+1 to switching back to UUIDs for the reasons Brian gave.
On 3/1/19 2:23 PM, Brian Bouterse wrote:
I've finally gotten to read through the numbers and this thread. It is
a tradeoff but I am +1 for switching to UUIDs. I focus on the
PostgreSQL UUID vs int case because that is our default database.

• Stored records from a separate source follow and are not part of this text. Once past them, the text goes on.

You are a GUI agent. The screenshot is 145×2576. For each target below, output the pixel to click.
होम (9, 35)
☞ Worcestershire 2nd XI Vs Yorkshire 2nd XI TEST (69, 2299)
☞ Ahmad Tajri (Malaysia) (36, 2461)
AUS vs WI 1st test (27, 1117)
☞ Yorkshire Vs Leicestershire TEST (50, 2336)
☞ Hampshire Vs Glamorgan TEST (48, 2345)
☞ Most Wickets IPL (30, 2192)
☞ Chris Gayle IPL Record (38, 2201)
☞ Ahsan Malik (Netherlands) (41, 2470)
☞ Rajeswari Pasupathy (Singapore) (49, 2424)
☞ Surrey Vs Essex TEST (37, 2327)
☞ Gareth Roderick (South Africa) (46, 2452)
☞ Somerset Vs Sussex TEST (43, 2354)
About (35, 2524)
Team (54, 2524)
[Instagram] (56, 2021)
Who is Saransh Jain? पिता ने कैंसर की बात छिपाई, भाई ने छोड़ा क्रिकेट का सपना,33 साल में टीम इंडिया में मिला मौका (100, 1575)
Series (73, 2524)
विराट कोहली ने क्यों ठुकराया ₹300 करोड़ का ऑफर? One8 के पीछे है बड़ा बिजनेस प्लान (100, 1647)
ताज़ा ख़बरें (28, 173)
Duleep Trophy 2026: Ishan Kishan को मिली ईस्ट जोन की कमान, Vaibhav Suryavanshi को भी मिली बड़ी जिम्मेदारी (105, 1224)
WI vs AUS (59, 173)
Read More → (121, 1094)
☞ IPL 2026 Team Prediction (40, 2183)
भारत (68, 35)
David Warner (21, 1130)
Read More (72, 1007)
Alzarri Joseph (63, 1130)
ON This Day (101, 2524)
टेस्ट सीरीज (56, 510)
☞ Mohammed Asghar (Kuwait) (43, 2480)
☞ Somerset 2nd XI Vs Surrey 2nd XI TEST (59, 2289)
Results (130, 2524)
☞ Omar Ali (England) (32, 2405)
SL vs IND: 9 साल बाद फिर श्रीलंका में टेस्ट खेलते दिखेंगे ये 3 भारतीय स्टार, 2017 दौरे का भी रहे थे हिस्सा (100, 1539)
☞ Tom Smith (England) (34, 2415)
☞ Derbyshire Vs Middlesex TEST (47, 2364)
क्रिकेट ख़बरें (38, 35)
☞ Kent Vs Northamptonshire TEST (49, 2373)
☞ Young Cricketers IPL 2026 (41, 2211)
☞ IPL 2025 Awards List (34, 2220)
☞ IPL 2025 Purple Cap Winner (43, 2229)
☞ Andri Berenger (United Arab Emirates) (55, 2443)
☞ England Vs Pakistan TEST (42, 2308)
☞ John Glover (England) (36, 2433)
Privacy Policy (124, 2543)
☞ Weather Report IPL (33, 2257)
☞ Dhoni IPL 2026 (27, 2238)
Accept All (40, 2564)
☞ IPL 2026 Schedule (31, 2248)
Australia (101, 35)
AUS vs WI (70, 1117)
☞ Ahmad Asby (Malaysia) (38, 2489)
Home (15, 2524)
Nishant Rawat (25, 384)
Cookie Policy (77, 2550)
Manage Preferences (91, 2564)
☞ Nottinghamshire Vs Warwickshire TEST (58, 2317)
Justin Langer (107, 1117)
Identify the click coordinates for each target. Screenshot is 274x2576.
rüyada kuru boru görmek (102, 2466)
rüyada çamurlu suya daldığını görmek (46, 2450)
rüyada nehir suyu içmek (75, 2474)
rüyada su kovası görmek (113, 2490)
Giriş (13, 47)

I
don't think too much about how things perform on MariaDB because they
can improve their own performance to catch up to PostgreSQL which
regularly is performing better afaict. I agree with the assessment of
30% ish slowdown in the large unit cases for PostgreSQL. Still, I
believe the advantages of switching to UUIDs are worth it. Two main
reasons stick out in my mind.
1. Our core code and all plugin code will always be compatible with
common db backends even when using bulk_create()
2. We get database sharding with postgresql which you can only do with
UUID pks. I was advised this years ago by jcline.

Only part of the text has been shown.